The ONNX artifact is derived from the upstream PyTorch checkpoint ocr-ctc.ckpt from the beta-0.3 release asset ocr-ctc.zip.

Files

mit48pxctc_ocr.onnx
alphabet-all-v5.txt
metadata.json
LICENSE
NOTICE

Source

Model Contract

Input:

  • name: image
  • dtype: float32
  • shape: [batch, 3, 48, width]
  • color order: BGR
  • normalization: (uint8_pixel - 127.5) / 127.5

Outputs:

  • char_logits: [batch, time, vocab_size]
  • color_values: [batch, time, 6]

char_logits is not softmaxed. color_values is not clamped. The first dictionary entry is the CTC blank token. The special token <SP> represents a normal space.

Validation

The ONNX export was checked with onnx.checker and compared against the PyTorch checkpoint with ONNX Runtime CPU execution.

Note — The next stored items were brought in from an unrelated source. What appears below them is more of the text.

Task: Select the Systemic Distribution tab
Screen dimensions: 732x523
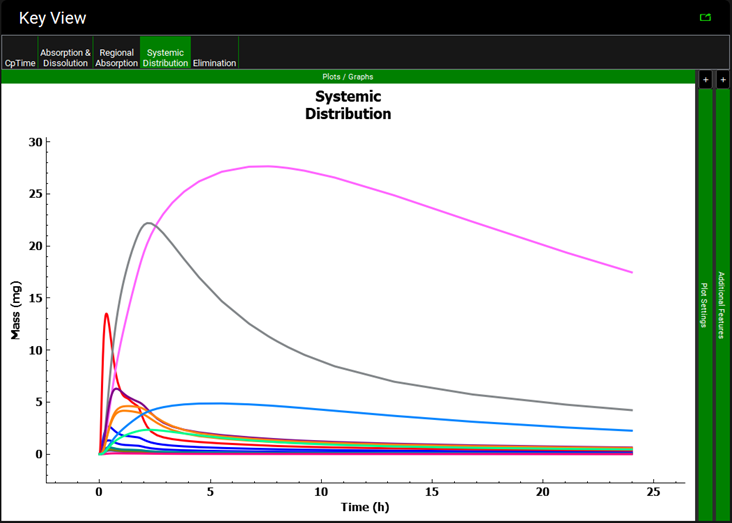Action: point(165,57)
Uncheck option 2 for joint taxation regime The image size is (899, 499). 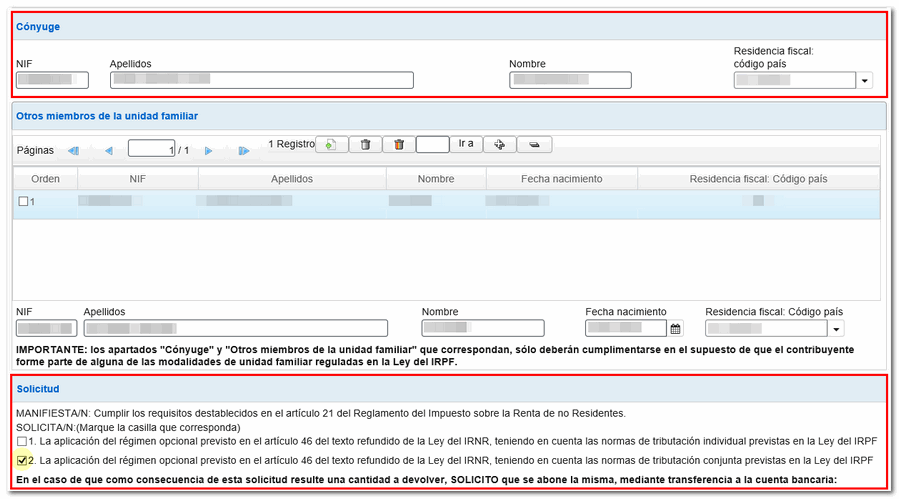pos(22,461)

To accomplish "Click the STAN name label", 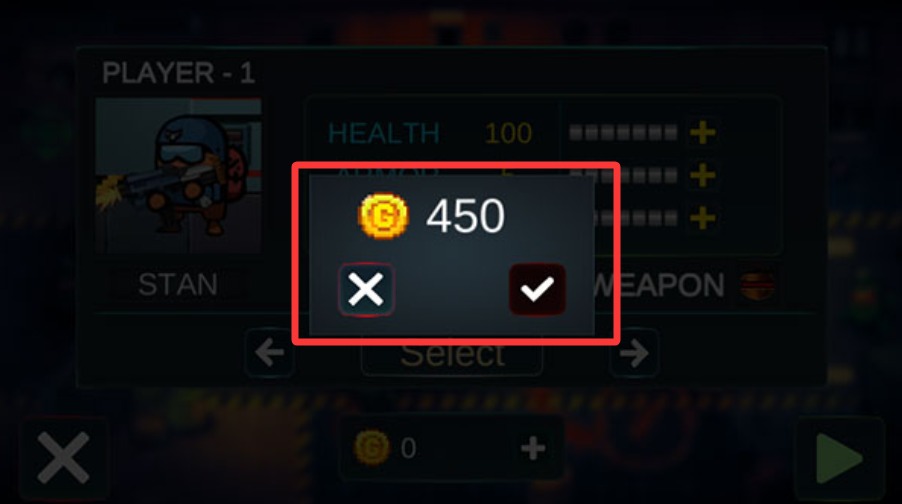I will pos(178,284).
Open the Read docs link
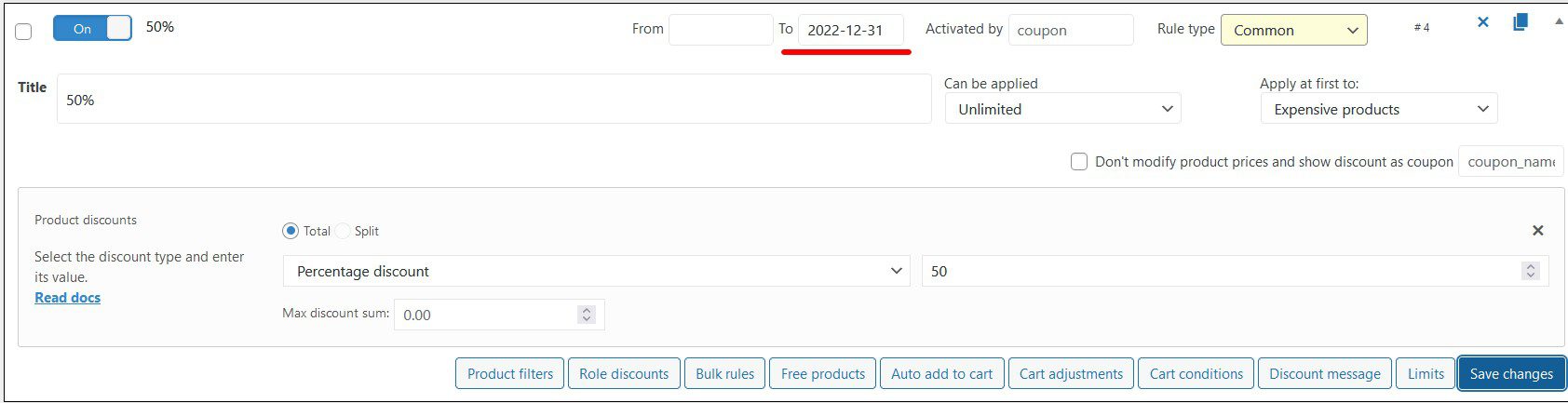This screenshot has width=1568, height=403. pyautogui.click(x=68, y=298)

width=512: logits diff=0.000839233; colors diff=7.86781e-05
width=1024: logits diff=0.000980377; colors diff=6.19292e-05
width=1536: logits diff=0.000984192; colors diff=2.74777e-05

Export

The model was exported with:

uv run --extra export python scripts/export.py \
  --checkpoint origin_model/ocr-ctc.ckpt \
  --alphabet origin_model/alphabet-all-v5.txt \
  --output dist/mit48pxctc_ocr.onnx

License

This ONNX conversion and the accompanying files are distributed under GPL-3.0-only. See LICENSE.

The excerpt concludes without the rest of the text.